Qui l’eut cru ? Jusqu’à présent,
le monde de la logistique comptait parmi ceux qui conservaient la plus grande
part de travail manuel. Mais les temps changent. Pour preuve, à quelques kilomètres
de Colmar (Haut-Rhin), Perle, pour « Premier entrepôt robotisé du réseau
E. Leclerc », alimente chaque jour en produits secs une
centaine de points de vente du distributeur avec… 120 employés sur trois
équipes !
Si l’on en croit les dirigeants du
groupe Leclerc, cet investissement de 60 millions d’euros ne serait qu’un
début, puisque cinq projets analogues seraient déjà en cours, dont un de 120
millions d’euros à Châlons-en-Champagne. Et outre Leclerc, tous les spécialistes
de la grande distribution en France ont lancé ou étudient des projets plus ou
moins sophistiqués mettant en œuvre de l’automatisation dans leur chaîne
logistique. On parle ainsi de la construction de plusieurs dizaines de ces
« usines logistiques » d’ici à 2016 ! Leur atout ? Elles
permettent de gagner en qualité, de réduire les coûts, de gagner de la place en
travaillant en hauteur mais, surtout, de préparer plus de 15000 lignes de
commandes à l’heure avec plusieurs dizaines de milliers de références, quand
l’homme traite péniblement 200 colis par heure. Et avec une tendance actuelle
au développement de plus en plus de petits points de vente, il faut
pouvoir préparer quantité de palettes
très hétérogènes (composées de quantité d’articles différents) dans des temps
de plus en plus courts. Enfin, les nouvelles lois sur la pénibilité du travail
forcent les acteurs de la logistique à trouver des solutions pour soulager,
voire remplacer les hommes dans le port de charges lourdes.
Un
pas de plus
A première vue, la logistique suit des
process simples. Il s’agit de regrouper des produits identiques généralement sur
des palettes standard à stocker ou à transporter ailleurs. Selon les commandes,
on livrera des palettes entières ou des palettes « préparées » regroupant
les contenus d’une ou plusieurs commandes.

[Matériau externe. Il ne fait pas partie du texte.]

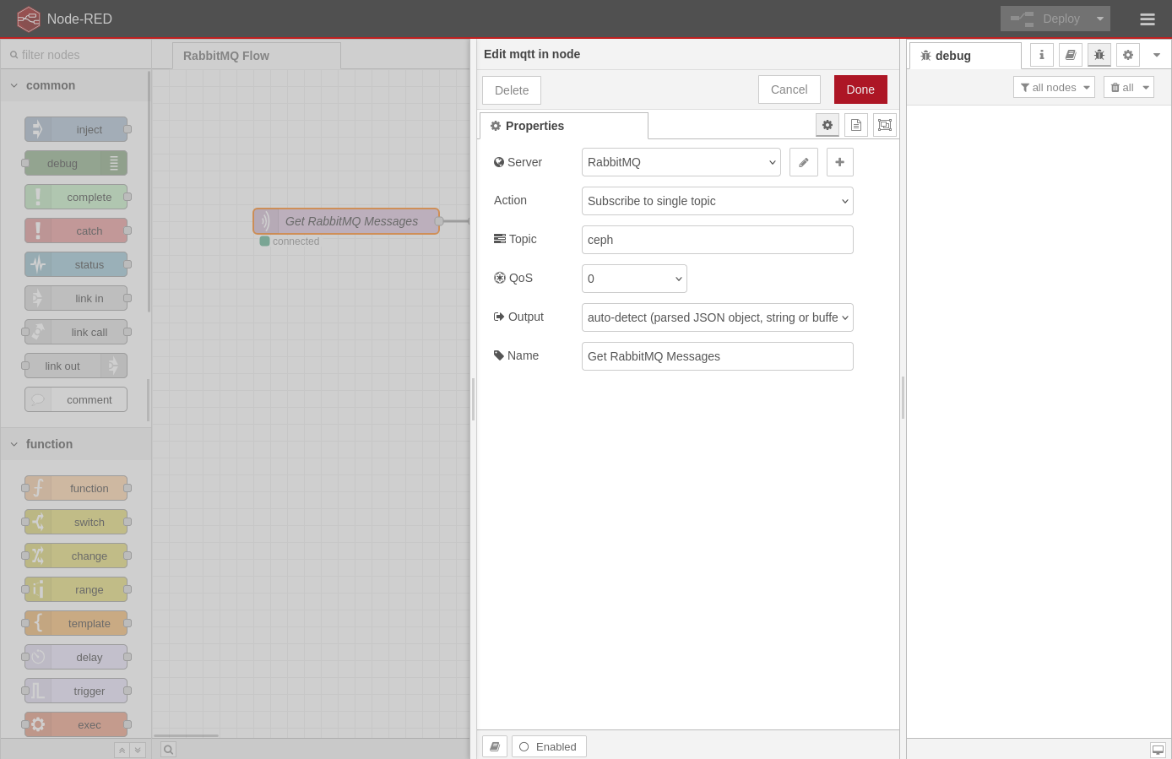Switch to the RabbitMQ Flow tab
Image resolution: width=1172 pixels, height=759 pixels.
tap(226, 56)
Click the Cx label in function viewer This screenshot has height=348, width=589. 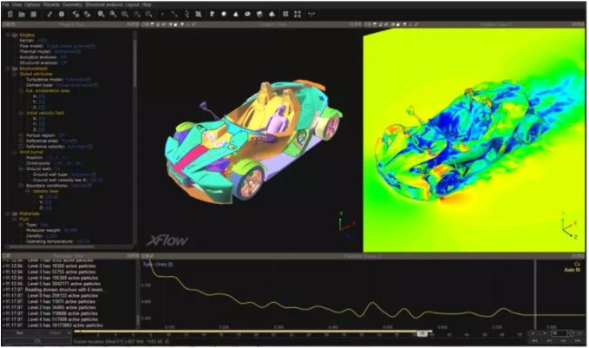(576, 263)
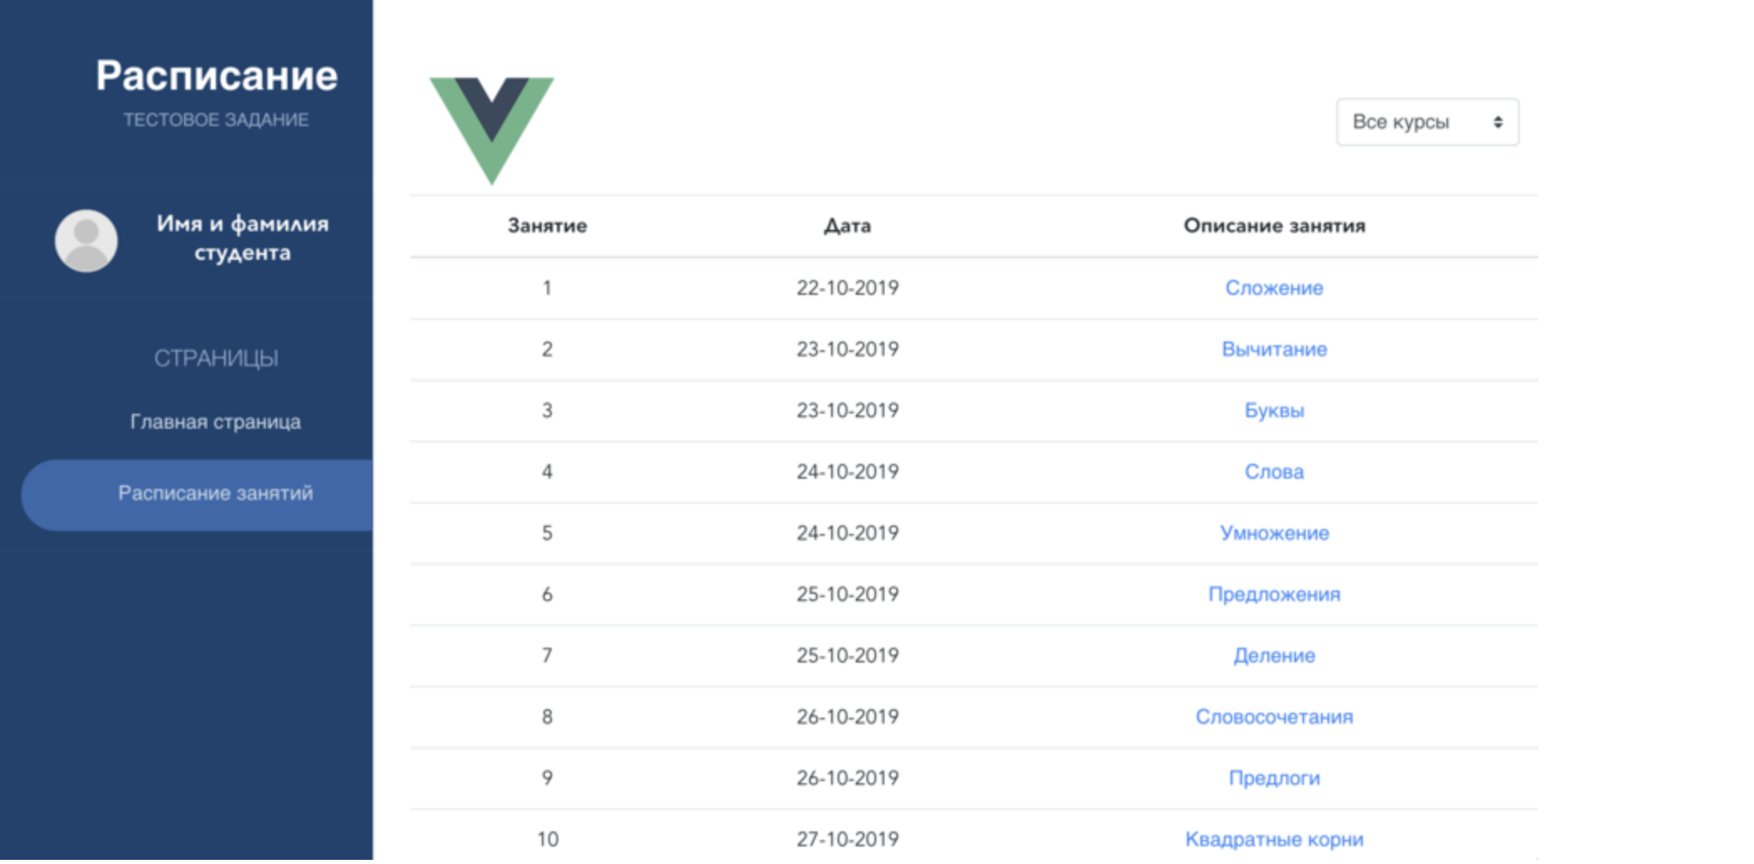The image size is (1754, 864).
Task: Open the Сложение lesson link
Action: coord(1273,287)
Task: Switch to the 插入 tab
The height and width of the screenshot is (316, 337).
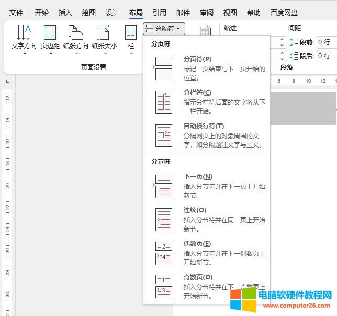Action: (65, 13)
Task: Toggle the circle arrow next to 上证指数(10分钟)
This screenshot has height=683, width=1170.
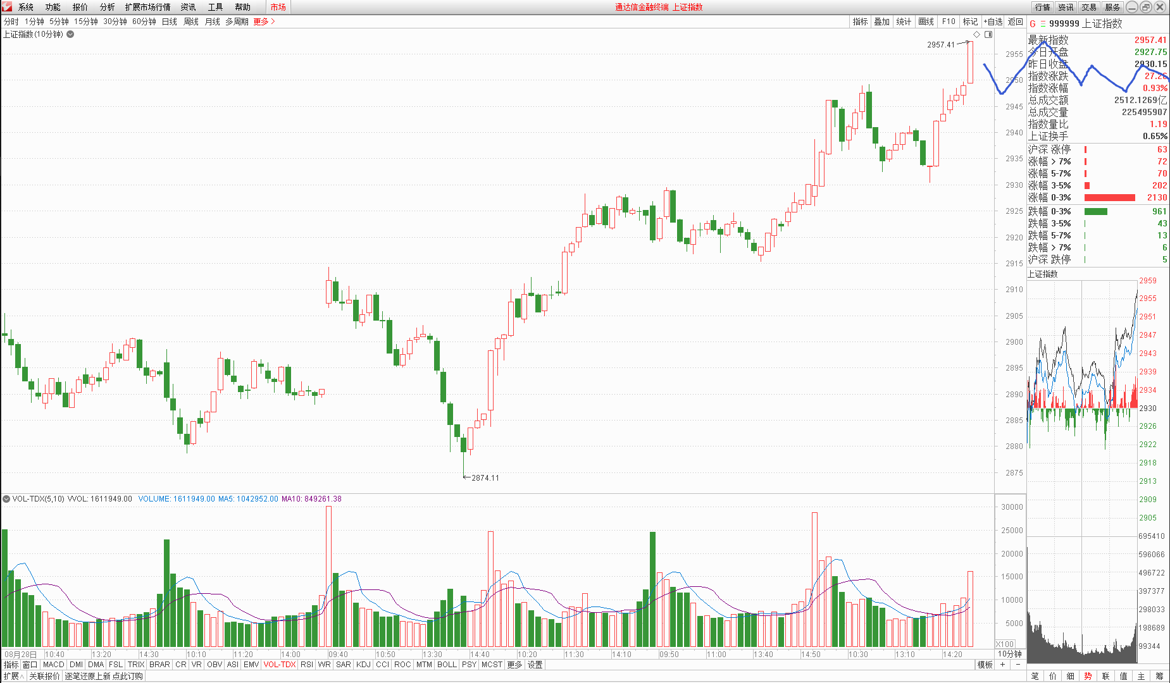Action: pyautogui.click(x=70, y=34)
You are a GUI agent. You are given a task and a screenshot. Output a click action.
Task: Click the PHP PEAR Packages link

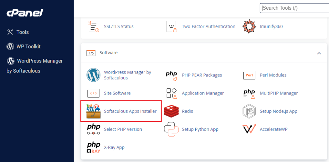pos(202,75)
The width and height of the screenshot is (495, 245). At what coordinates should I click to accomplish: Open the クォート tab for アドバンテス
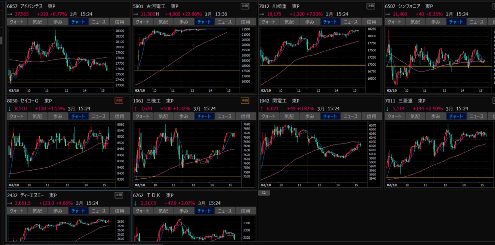pyautogui.click(x=17, y=22)
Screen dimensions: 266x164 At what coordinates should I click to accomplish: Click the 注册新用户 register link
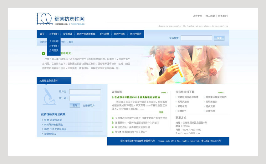(x=89, y=106)
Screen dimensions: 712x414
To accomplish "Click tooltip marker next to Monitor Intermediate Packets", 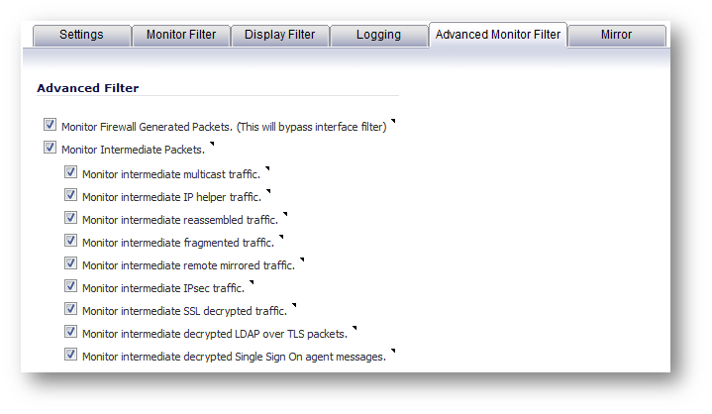I will tap(210, 145).

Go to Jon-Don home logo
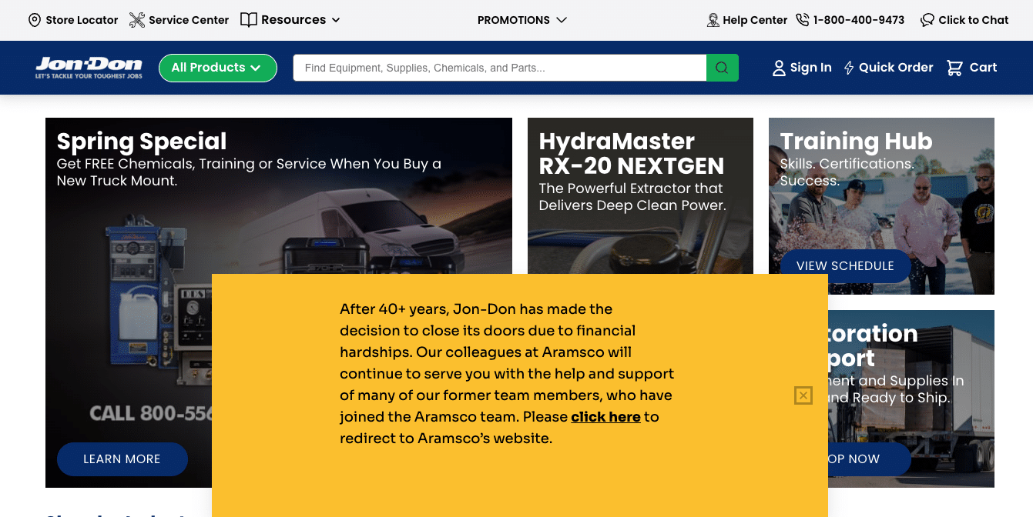[89, 67]
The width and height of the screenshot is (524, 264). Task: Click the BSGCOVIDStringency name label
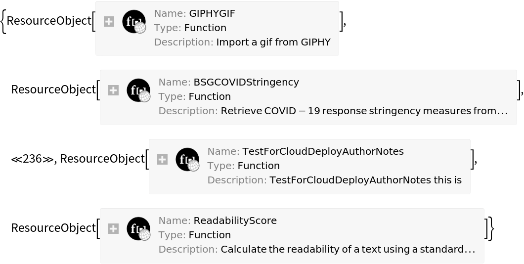(246, 82)
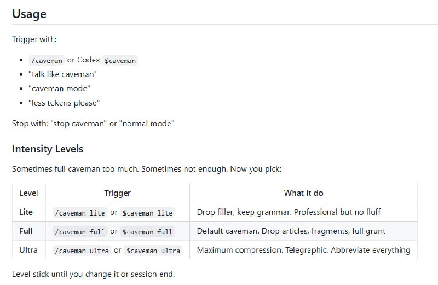The image size is (438, 285).
Task: Click the "talk like caveman" bullet
Action: 64,74
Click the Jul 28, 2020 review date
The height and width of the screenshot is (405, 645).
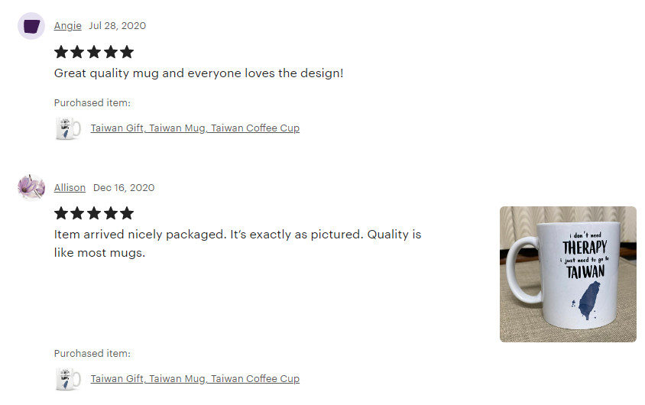point(117,26)
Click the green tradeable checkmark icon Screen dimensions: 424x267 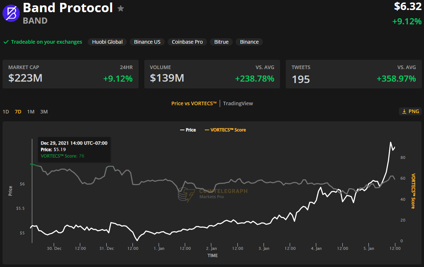[6, 42]
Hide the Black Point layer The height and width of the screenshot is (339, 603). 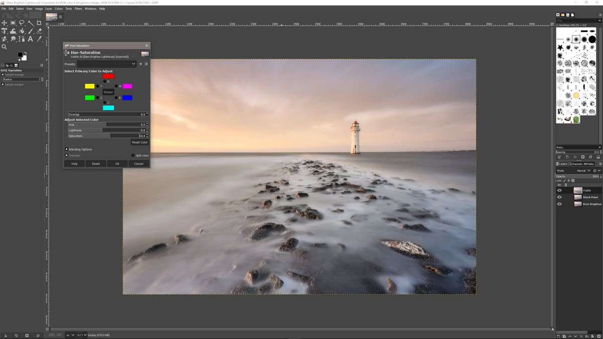pyautogui.click(x=559, y=197)
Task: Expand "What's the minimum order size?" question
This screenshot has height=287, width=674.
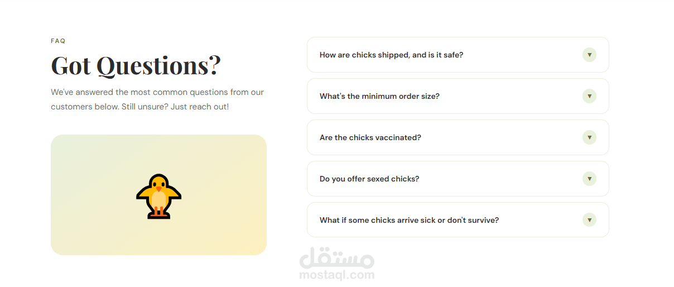Action: point(379,96)

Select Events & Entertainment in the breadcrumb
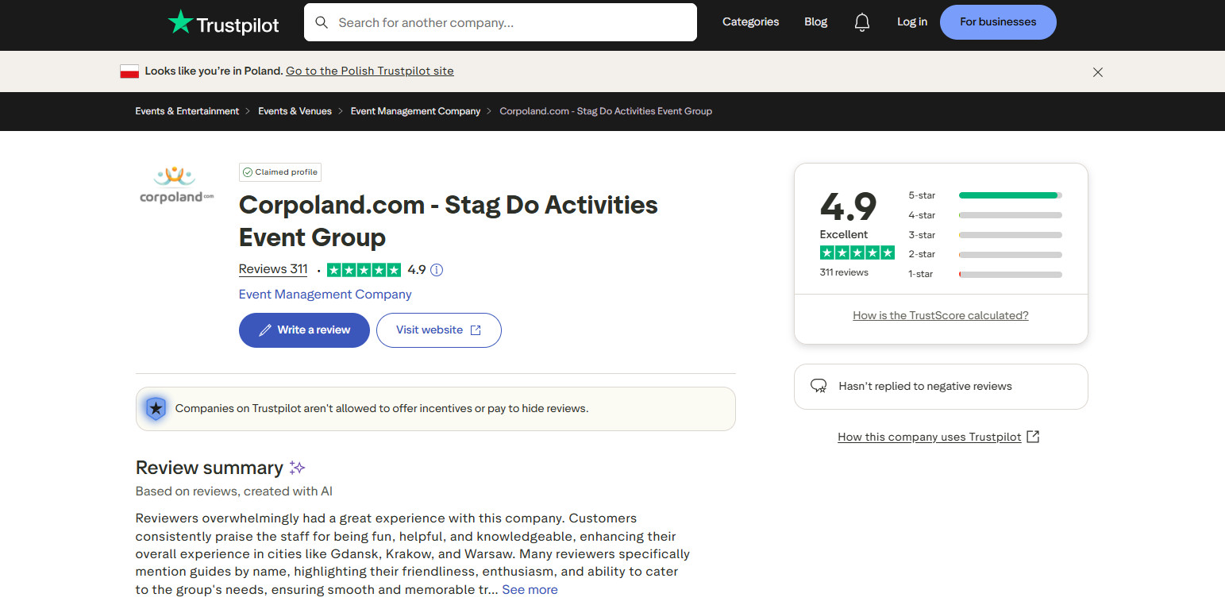187,111
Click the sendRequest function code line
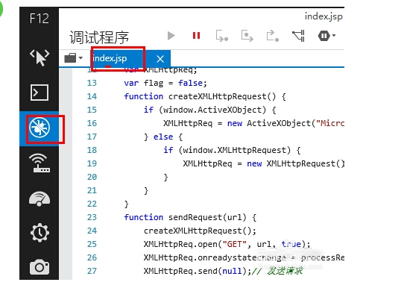This screenshot has width=407, height=294. coord(190,217)
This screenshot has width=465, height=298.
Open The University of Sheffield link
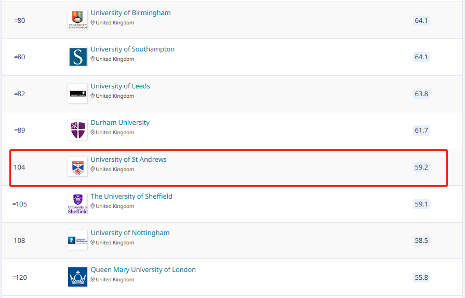(131, 197)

Pour cela, il faudra récupérer chacun
des produits (à l’unité ou en les piochant dans un bac. On parle alors de
picking) et les superposer pour constituer une palette hétérogène. Le monde de
la distribution ajoute une contrainte supplémentaire : on y traite des produits
secs (ceux stockés à température ambiante), frais, froids et des fruits et
légumes, dans des installations distinctes, à des cadences différentes.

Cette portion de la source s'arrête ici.